>> BEGIN RECORDS FOR THE TASK

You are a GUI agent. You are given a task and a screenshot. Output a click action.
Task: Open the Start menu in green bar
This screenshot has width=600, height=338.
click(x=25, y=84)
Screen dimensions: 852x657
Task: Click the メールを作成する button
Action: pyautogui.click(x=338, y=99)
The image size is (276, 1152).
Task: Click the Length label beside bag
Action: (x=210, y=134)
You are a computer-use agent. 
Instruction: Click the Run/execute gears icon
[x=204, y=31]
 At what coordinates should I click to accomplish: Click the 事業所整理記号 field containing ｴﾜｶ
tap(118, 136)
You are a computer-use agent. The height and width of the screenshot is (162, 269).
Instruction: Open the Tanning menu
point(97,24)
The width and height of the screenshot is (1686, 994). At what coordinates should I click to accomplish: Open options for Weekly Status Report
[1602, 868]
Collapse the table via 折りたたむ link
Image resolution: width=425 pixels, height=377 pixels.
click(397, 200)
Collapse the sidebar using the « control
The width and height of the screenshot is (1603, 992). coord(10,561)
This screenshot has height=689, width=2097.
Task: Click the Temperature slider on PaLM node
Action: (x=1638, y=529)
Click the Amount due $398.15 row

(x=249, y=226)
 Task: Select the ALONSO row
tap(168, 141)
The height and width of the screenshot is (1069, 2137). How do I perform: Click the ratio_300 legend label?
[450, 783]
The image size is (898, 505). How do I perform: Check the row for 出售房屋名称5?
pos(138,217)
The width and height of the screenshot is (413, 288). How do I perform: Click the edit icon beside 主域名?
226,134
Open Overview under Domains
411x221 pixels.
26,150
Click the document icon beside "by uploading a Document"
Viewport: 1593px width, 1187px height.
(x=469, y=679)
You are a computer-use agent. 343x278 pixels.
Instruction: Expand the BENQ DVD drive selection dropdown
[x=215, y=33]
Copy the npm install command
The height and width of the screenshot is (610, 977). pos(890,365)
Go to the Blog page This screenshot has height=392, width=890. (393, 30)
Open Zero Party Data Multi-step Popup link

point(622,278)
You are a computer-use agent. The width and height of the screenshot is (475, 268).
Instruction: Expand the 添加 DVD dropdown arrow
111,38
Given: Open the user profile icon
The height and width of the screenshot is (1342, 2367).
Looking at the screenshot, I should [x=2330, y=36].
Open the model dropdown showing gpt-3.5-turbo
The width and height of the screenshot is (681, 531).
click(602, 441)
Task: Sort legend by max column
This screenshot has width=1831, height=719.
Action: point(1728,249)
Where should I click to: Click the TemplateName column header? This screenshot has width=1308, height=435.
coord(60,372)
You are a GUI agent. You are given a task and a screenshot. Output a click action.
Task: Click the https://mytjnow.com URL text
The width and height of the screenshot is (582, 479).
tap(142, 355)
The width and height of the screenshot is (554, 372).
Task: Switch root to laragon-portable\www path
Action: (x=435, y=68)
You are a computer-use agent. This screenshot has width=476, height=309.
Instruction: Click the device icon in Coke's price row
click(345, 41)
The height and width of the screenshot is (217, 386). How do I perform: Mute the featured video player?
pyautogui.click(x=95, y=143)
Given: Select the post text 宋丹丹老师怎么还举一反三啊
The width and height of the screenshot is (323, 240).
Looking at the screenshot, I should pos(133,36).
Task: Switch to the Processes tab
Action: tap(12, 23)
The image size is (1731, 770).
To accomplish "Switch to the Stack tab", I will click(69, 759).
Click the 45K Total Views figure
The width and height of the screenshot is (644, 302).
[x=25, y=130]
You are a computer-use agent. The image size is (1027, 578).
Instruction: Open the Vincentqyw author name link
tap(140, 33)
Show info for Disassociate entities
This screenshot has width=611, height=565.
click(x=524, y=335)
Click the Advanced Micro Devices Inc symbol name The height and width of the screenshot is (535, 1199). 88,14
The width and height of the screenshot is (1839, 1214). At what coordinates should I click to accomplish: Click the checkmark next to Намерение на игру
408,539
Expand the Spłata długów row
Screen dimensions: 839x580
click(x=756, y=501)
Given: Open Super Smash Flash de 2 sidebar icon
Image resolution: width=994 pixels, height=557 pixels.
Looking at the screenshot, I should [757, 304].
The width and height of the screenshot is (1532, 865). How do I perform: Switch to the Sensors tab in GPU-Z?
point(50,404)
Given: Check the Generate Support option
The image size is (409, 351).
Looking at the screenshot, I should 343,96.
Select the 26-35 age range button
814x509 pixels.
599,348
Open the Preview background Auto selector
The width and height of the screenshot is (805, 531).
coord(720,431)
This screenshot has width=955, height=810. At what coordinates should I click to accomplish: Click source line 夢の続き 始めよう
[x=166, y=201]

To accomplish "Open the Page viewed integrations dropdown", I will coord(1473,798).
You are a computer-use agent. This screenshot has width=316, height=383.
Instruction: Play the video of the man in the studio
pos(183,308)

>> END RECORDS FOR THE TASK

- WRITTEN TASK
Please render the lines above as a Markdown table with columns named "No." and "Line", numbering each row and omitting blank lines.

- FULL ANSWER
| No. | Line |
|---|---|
| 1 | You are a GUI agent. You are given a task and a screenshot. Output a click action. |
| 2 | Task: Open the Start menu in green bar |
| 3 | This screenshot has width=600, height=338. |
| 4 | click(x=25, y=84) |
| 5 | Screen dimensions: 852x657 |
| 6 | Task: Click the メールを作成する button |
| 7 | Action: pyautogui.click(x=338, y=99) |
| 8 | The image size is (276, 1152). |
| 9 | Task: Click the Length label beside bag |
| 10 | Action: (x=210, y=134) |
| 11 | You are a computer-use agent.  |
| 12 | Instruction: Click the Run/execute gears icon |
| 13 | [x=204, y=31] |
| 14 |  At what coordinates should I click to accomplish: Click the 事業所整理記号 field containing ｴﾜｶ |
| 15 | tap(118, 136) |
| 16 | You are a computer-use agent. The height and width of the screenshot is (162, 269). |
| 17 | Instruction: Open the Tanning menu |
| 18 | point(97,24) |
| 19 | The width and height of the screenshot is (1686, 994). At what coordinates should I click to accomplish: Open options for Weekly Status Report |
| 20 | [1602, 868] |
| 21 | Collapse the table via 折りたたむ link |
| 22 | Image resolution: width=425 pixels, height=377 pixels. |
| 23 | click(397, 200) |
| 24 | Collapse the sidebar using the « control |
| 25 | The width and height of the screenshot is (1603, 992). coord(10,561) |
| 26 | This screenshot has height=689, width=2097. |
| 27 | Task: Click the Temperature slider on PaLM node |
| 28 | Action: (x=1638, y=529) |
| 29 | Click the Amount due $398.15 row |
| 30 | (x=249, y=226) |
| 31 |  Task: Select the ALONSO row |
| 32 | tap(168, 141) |
| 33 | The height and width of the screenshot is (1069, 2137). How do I perform: Click the ratio_300 legend label? |
| 34 | [450, 783] |
| 35 | The image size is (898, 505). How do I perform: Check the row for 出售房屋名称5? |
| 36 | pos(138,217) |
| 37 | The width and height of the screenshot is (413, 288). How do I perform: Click the edit icon beside 主域名? |
| 38 | 226,134 |
| 39 | Open Overview under Domains |
| 40 | 411x221 pixels. |
| 41 | 26,150 |
| 42 | Click the document icon beside "by uploading a Document" |
| 43 | Viewport: 1593px width, 1187px height. |
| 44 | (x=469, y=679) |
| 45 | You are a computer-use agent. 343x278 pixels. |
| 46 | Instruction: Expand the BENQ DVD drive selection dropdown |
| 47 | [x=215, y=33] |
| 48 | Copy the npm install command |
| 49 | The height and width of the screenshot is (610, 977). pos(890,365) |
| 50 | Go to the Blog page This screenshot has height=392, width=890. (393, 30) |
| 51 | Open Zero Party Data Multi-step Popup link |
| 52 | point(622,278) |
| 53 | You are a computer-use agent. The width and height of the screenshot is (475, 268). |
| 54 | Instruction: Expand the 添加 DVD dropdown arrow |
| 55 | 111,38 |
| 56 | Given: Open the user profile icon |
| 57 | The height and width of the screenshot is (1342, 2367). |
| 58 | Looking at the screenshot, I should [x=2330, y=36]. |
| 59 | Open the model dropdown showing gpt-3.5-turbo |
| 60 | The width and height of the screenshot is (681, 531). |
| 61 | click(602, 441) |
| 62 | Task: Sort legend by max column |
| 63 | This screenshot has width=1831, height=719. |
| 64 | Action: point(1728,249) |
| 65 | Where should I click to: Click the TemplateName column header? This screenshot has width=1308, height=435. |
| 66 | coord(60,372) |
| 67 | You are a GUI agent. You are given a task and a screenshot. Output a click action. |
| 68 | Task: Click the https://mytjnow.com URL text |
| 69 | The width and height of the screenshot is (582, 479). |
| 70 | tap(142, 355) |
| 71 | The width and height of the screenshot is (554, 372). |
| 72 | Task: Switch root to laragon-portable\www path |
| 73 | Action: (x=435, y=68) |
| 74 | You are a computer-use agent. This screenshot has width=476, height=309. |
| 75 | Instruction: Click the device icon in Coke's price row |
| 76 | click(345, 41) |
| 77 | The height and width of the screenshot is (217, 386). How do I perform: Mute the featured video player? |
| 78 | pyautogui.click(x=95, y=143) |
| 79 | Given: Select the post text 宋丹丹老师怎么还举一反三啊 |
| 80 | The width and height of the screenshot is (323, 240). |
| 81 | Looking at the screenshot, I should pos(133,36). |
| 82 | Task: Switch to the Processes tab |
| 83 | Action: tap(12, 23) |
| 84 | The image size is (1731, 770). |
| 85 | To accomplish "Switch to the Stack tab", I will click(69, 759). |
| 86 | Click the 45K Total Views figure |
| 87 | The width and height of the screenshot is (644, 302). |
| 88 | [x=25, y=130] |
| 89 | You are a computer-use agent. The image size is (1027, 578). |
| 90 | Instruction: Open the Vincentqyw author name link |
| 91 | tap(140, 33) |
| 92 | Show info for Disassociate entities |
| 93 | This screenshot has width=611, height=565. |
| 94 | click(x=524, y=335) |
| 95 | Click the Advanced Micro Devices Inc symbol name The height and width of the screenshot is (535, 1199). 88,14 |
| 96 | The width and height of the screenshot is (1839, 1214). At what coordinates should I click to accomplish: Click the checkmark next to Намерение на игру |
| 97 | 408,539 |
| 98 | Expand the Spłata długów row |
| 99 | Screen dimensions: 839x580 |
| 100 | click(x=756, y=501) |
| 101 | Given: Open Super Smash Flash de 2 sidebar icon |
| 102 | Image resolution: width=994 pixels, height=557 pixels. |
| 103 | Looking at the screenshot, I should [757, 304]. |
| 104 | The width and height of the screenshot is (1532, 865). How do I perform: Switch to the Sensors tab in GPU-Z? |
| 105 | point(50,404) |
| 106 | Given: Check the Generate Support option |
| 107 | The image size is (409, 351). |
| 108 | Looking at the screenshot, I should 343,96. |
| 109 | Select the 26-35 age range button |
| 110 | 814x509 pixels. |
| 111 | 599,348 |
| 112 | Open the Preview background Auto selector |
| 113 | The width and height of the screenshot is (805, 531). |
| 114 | coord(720,431) |
| 115 | This screenshot has width=955, height=810. At what coordinates should I click to accomplish: Click source line 夢の続き 始めよう |
| 116 | [x=166, y=201] |
| 117 | To accomplish "Open the Page viewed integrations dropdown", I will coord(1473,798). |
| 118 | You are a computer-use agent. This screenshot has width=316, height=383. |
| 119 | Instruction: Play the video of the man in the studio |
| 120 | pos(183,308) |